Everything is Illuminated

Everything is Illuminated Study Guide

Everything is Illuminated is Jonathan Safran Foer's first novel. Foer completed a full manuscript of the book while an undergraduate at Princeton under the mentorship of Joyce Carol Oates. Only the core of the novel is based in fact. When he was twenty-one, Foer traveled to Ukraine to research his grandfather's life. His grandfather was from a shtetl called Trachimbrod and, like Safran in the novel, he had only a photograph of the woman who supposedly saved him from the Nazis. Like the character Jonathan, Foer did not tell his grandmother he was returning to Ukraine. But Foer found neither Trachimbrod nor the woman in the photograph during his trip. When Foer returned to Prague, where he was studying at the time, he was inspired to write a fictional work about his experience.

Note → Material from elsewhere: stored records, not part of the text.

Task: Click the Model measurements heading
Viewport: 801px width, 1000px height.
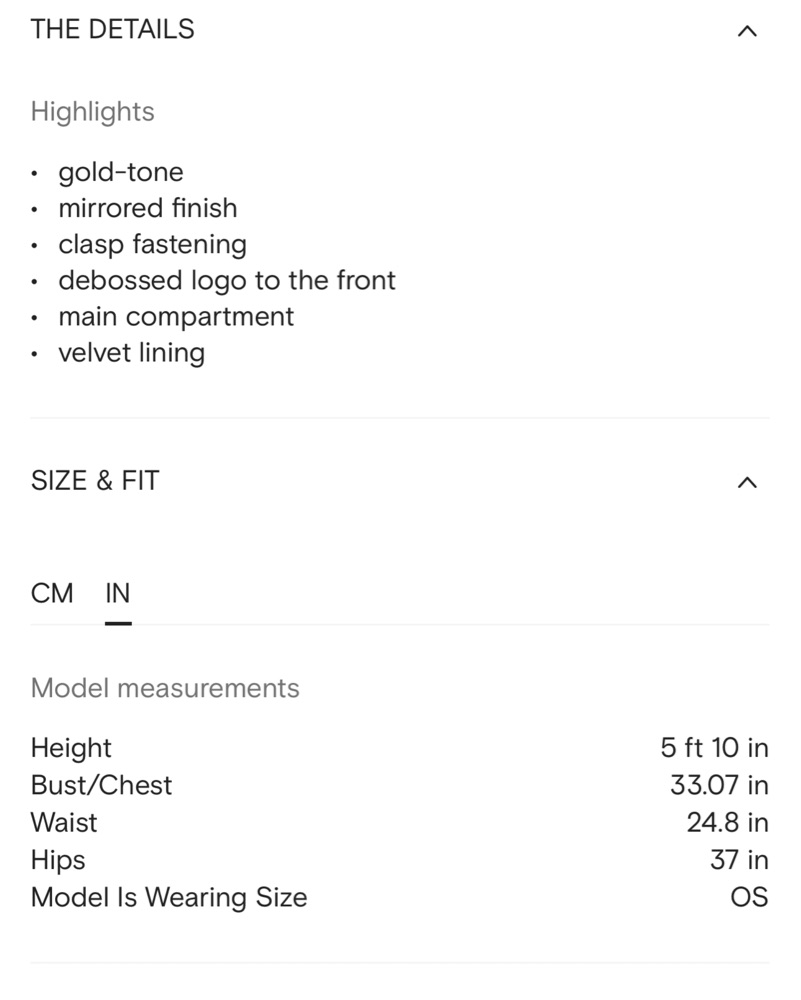Action: [x=165, y=688]
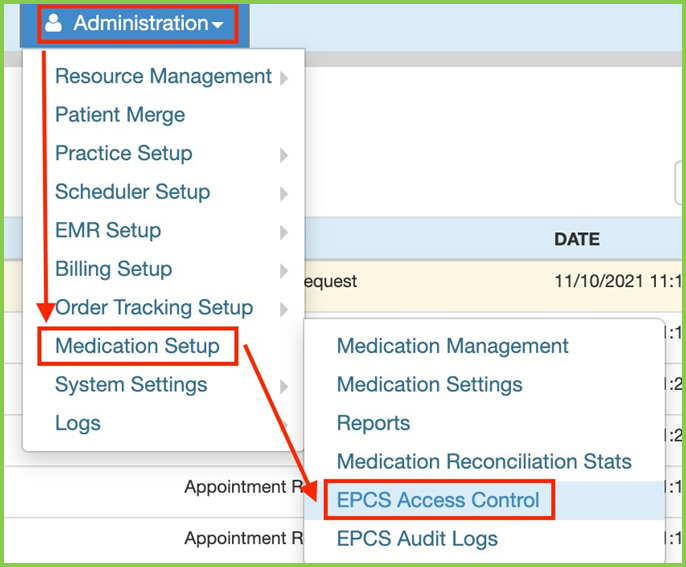
Task: Expand the Practice Setup submenu arrow
Action: 284,155
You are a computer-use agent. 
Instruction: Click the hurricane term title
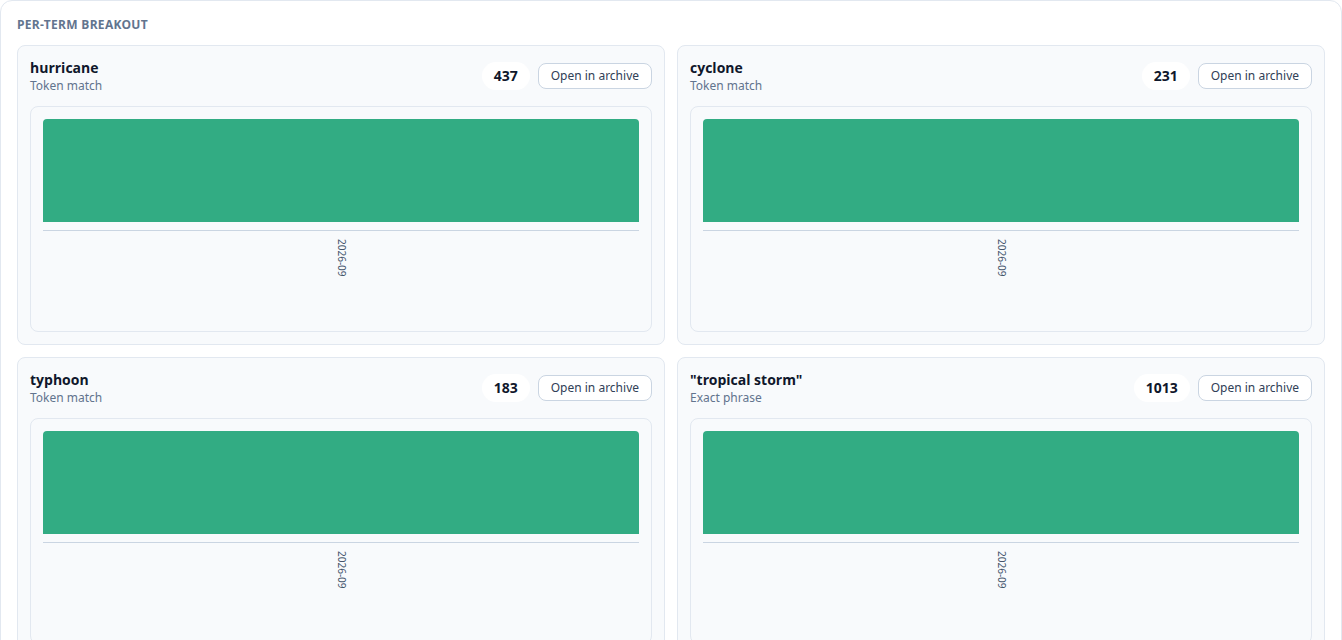(64, 68)
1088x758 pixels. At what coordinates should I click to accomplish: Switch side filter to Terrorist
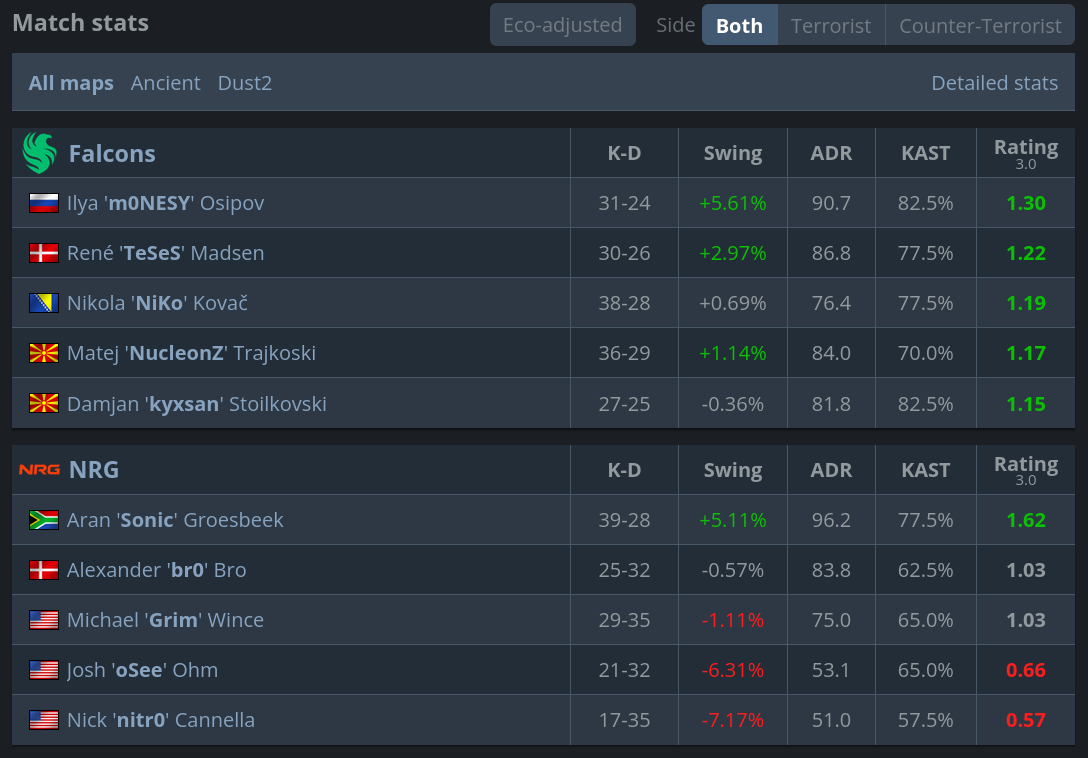coord(831,25)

That endeavor stalled because Foer was paralyzed by the question of whether it is befitting, or even possible, to imagine situations related to the Holocaust. Yet, his imagination remained fertile with ideas, and he began Everything is Illuminated as a novel. Foer has said that he wrote it in two and a half weeks and then edited it for two and a half years, working on it more in pieces than as a whole. The result is a stylistically and thematically diverse piece of literature that Foer has described as a "collage."

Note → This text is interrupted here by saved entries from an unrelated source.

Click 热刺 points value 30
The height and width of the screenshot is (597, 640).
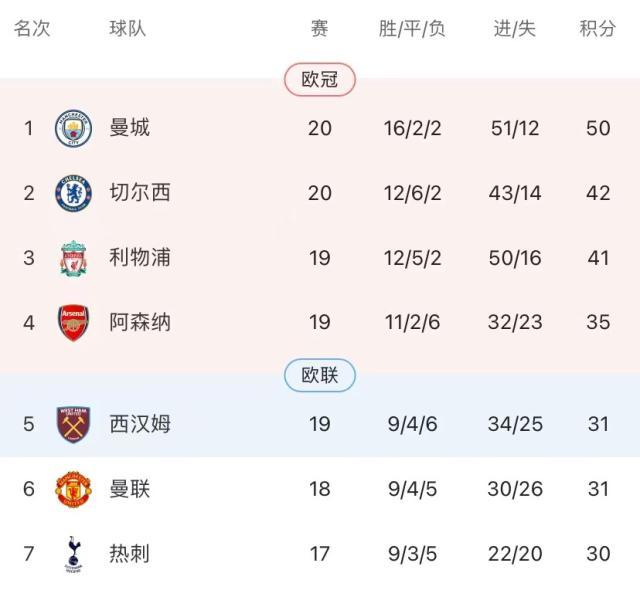(x=598, y=553)
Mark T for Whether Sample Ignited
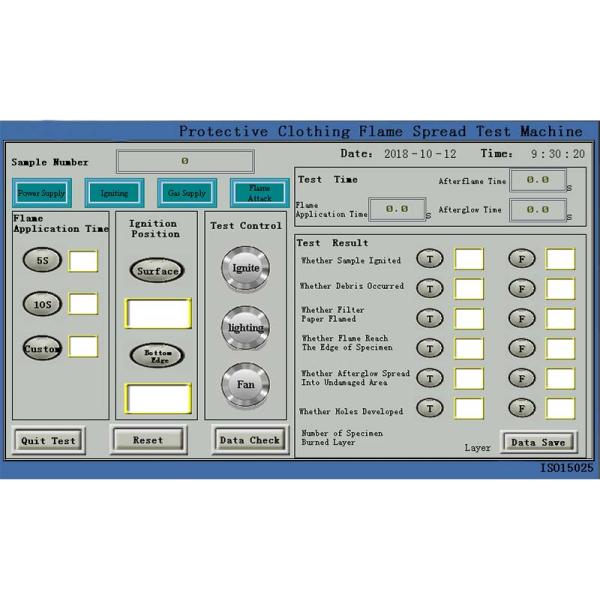 429,260
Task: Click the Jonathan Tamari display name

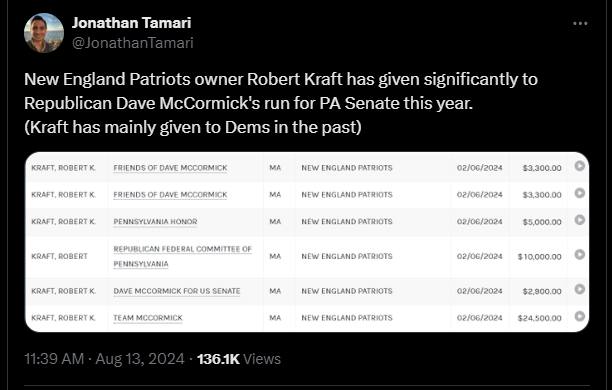Action: [132, 23]
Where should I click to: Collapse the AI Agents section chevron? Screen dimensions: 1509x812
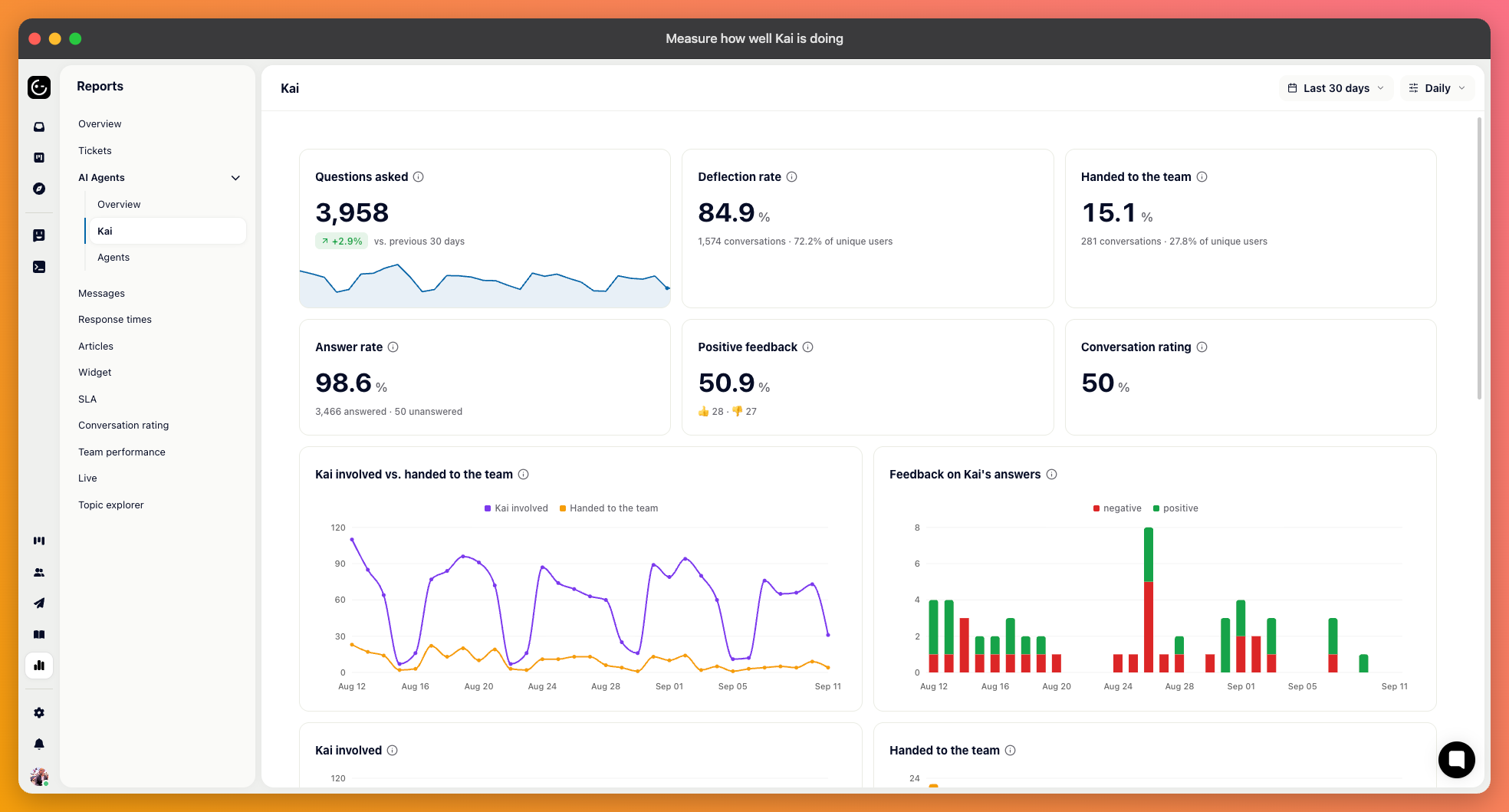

The novel has been compared with Maxine Hong Kingston's The Woman Warrior and other contemporary works in that Foer's narrative involves time shifts, different narrative voices, and a melding of fantasy and reality.

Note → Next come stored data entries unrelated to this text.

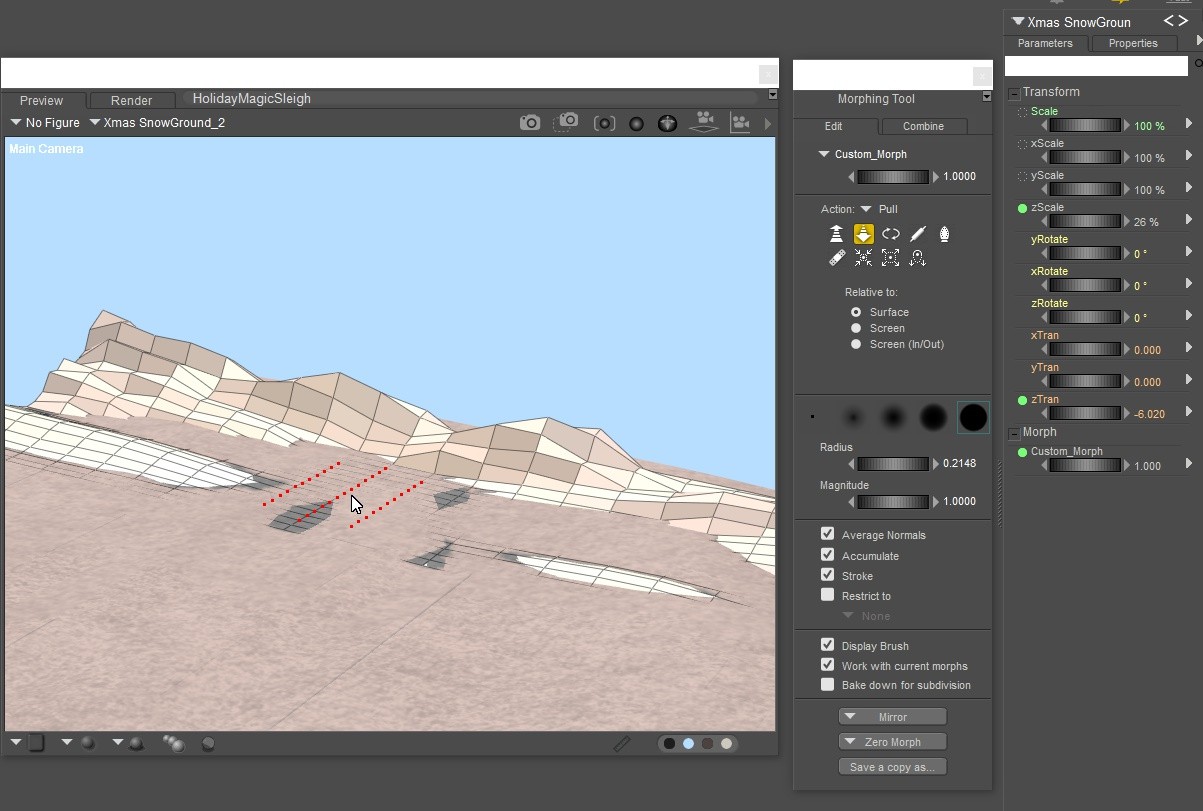This screenshot has height=811, width=1203.
Task: Choose the Flatten iron morph tool
Action: point(945,234)
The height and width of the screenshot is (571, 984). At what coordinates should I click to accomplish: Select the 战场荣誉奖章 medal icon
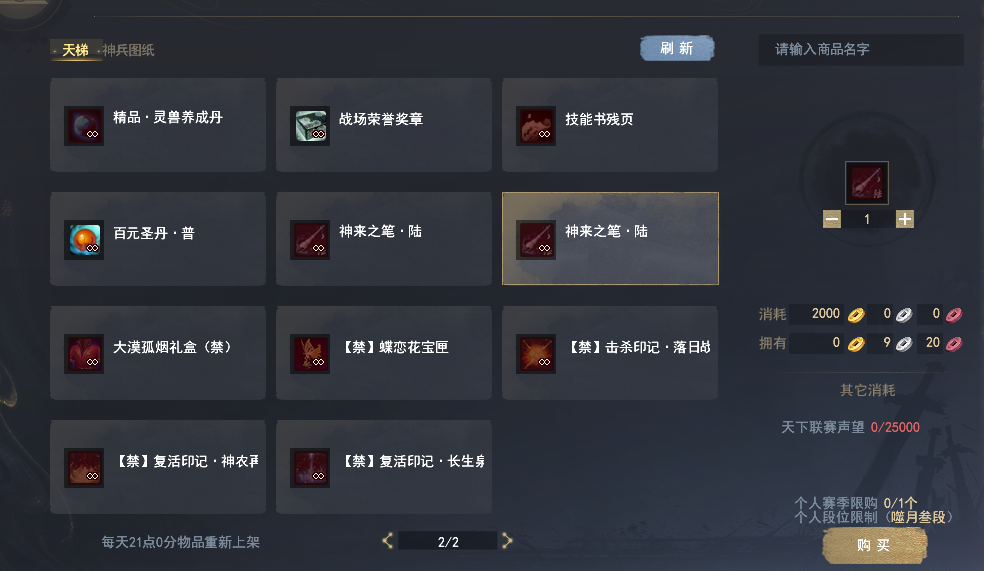click(x=310, y=125)
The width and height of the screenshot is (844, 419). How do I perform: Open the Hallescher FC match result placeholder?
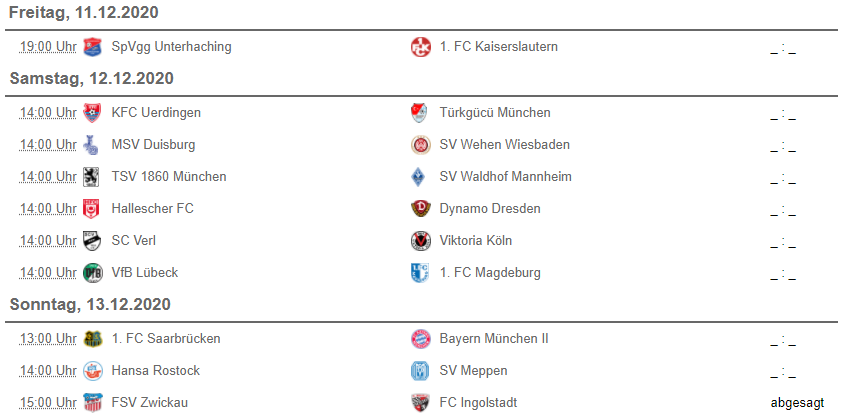click(x=783, y=211)
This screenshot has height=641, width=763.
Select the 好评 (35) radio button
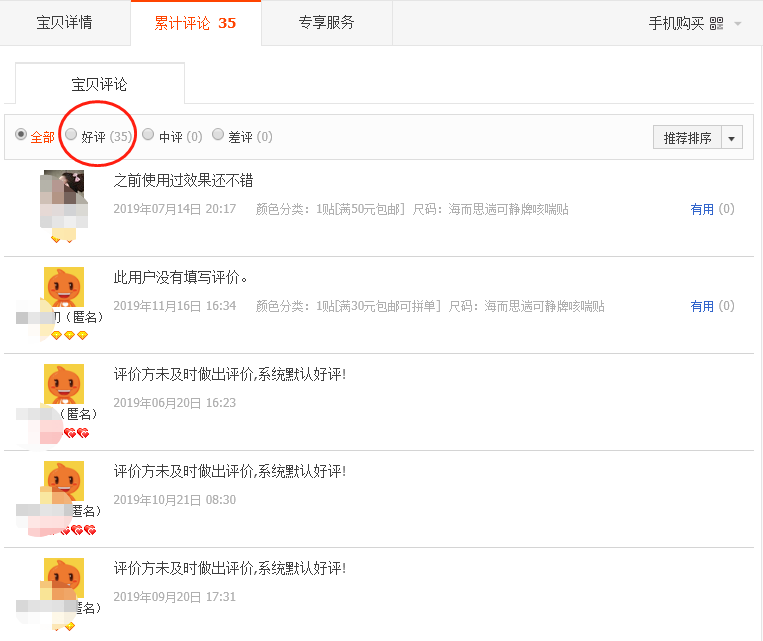[71, 135]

The book's stylistic and thematic sophistication earned polarized reviews upon the book's release. Negative reviewers thought the novelist vied too hard for the reader's attention and lacked sufficient maturity, while others took issue with Foer's multifaceted style, calling it disingenuous. But many renowned fiction writers and literary reviewers lauded Foer's inventiveness and whimsy. These included Joyce Carol Oates, Salman Rushdie, and John Updike. Some even called Foer a genius and his work a literary landmark. Since the novel's release, positive reviews have outweighed the negative ones. Foer's freedom with interlocking issues of the Holocaust, sex, guilt, memory, and cultural identity speaks strongly to a sophisticated and open-minded audience.

The novel was adapted for film in 2005 under the direction of Liev Schreiber. In the film, the author plays the character of "Leaf Blower," while Jonathan is played by Elijah Wood and the young Jonathan by Ljubomir Dezera.